Dosyanın baş milletvekili Green grubundan Heidi Hautala, “Geri kabul konusunun, dikkati ve müzakere kaynaklarını bu aracın özü olan sürdürülebilir kalkınmadan uzaklaştırdığı için üzgünüm” dedi.
Şeytan ayrıntılarda gizli olacak. AB üye ülkeleri ve Avrupa Parlamentosu, GSP ile ilgili yaklaşan müzakerelerinde göç bağlantısı konusunda anlaşmazlığa düşecek.
Bir yandan, AB başkentlerinde alınan sert tutumun aksine, Parlamento’nun ticari tercihleri başarısız sığınmacıları yeniden kabul etmeye bağlama konusunda daha güvercin bir tutum sergilemesi bekleniyor.

Ancak AB kurumları içinde de bölünmeler var: Alman hükümeti, kalkınma faydalarını göçmenlerin geri dönüşüne bağlamanın iyi bir fikir olup olmadığı konusunda kendi içinde bölünmüş olduğundan, ağır vurucu Almanya, Konsey yetkisine ilişkin oylamada çekimser kaldı.
Bunun da ötesinde, AB kurumları, İspanya, Portekiz veya İtalya gibi bazı Güney Avrupa ülkelerinin yerel üreticileri tehdit edeceğinden korktuğu Pakistan veya Bangladeş gibi yararlanıcı ülkelerden ucuz pirinç ve şeker ithalatı konusunda çekişmeye hazırlanıyor.
Avrupa Parlamentosu istiyor Avrupalı çiftçileri korumak için belirli bir ülkeden yapılan ithalatın belirli bir eşiği aşması durumunda otomatik koruma önlemleri.
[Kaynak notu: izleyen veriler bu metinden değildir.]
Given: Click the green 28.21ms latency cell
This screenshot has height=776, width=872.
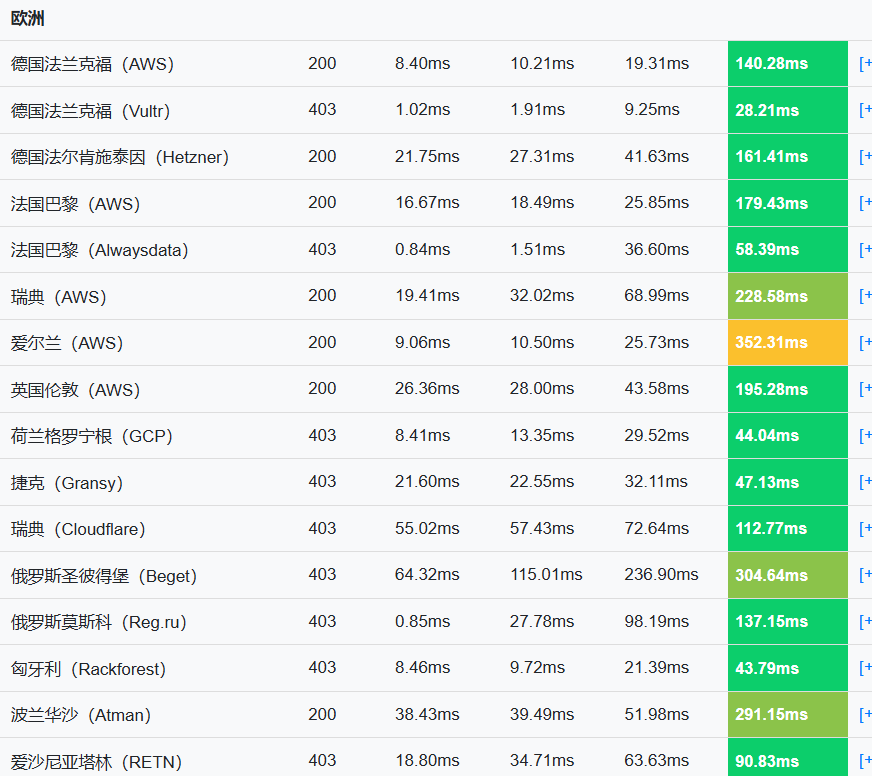Looking at the screenshot, I should tap(787, 109).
Koruma önlemleri, AB’nin bu mallar için tarife tercihlerini geri almasına izin verecek. Ancak bu korumacı hareket, Avrupa serbest ticaret ülkeleri bloğunda ve ayrıca Komisyonun serbest ticaret departmanında popüler değil.
Jakob Hanke Vela ve Jacopo Barigazzi raporlamaya katkıda bulundu. Bu hikaye güncellendi.